* Work item
Copy exactly the lines of the records below, and only those lines, beginning with the line that contains "Screen dimensions: 1227x531" and ending with the line that contains "Task: Select item row 558039901000".

* Records shown
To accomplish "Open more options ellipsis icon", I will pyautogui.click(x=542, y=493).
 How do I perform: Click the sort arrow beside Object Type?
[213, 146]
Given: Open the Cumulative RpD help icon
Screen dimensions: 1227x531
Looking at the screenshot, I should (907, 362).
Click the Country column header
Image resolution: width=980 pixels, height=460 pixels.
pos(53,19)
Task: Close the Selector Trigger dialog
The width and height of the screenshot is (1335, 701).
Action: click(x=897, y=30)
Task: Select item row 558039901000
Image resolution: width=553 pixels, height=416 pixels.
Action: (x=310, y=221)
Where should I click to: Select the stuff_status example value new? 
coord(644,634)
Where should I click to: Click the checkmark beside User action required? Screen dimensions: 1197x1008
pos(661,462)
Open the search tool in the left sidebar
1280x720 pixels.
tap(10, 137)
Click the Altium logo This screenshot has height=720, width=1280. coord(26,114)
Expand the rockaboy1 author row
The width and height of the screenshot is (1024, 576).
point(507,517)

* Answer for the task
Screen dimensions: 1227x531
Looking at the screenshot, I should (907, 362).
Click the Country column header
Image resolution: width=980 pixels, height=460 pixels.
pos(53,19)
Task: Close the Selector Trigger dialog
The width and height of the screenshot is (1335, 701).
Action: click(x=897, y=30)
Task: Select item row 558039901000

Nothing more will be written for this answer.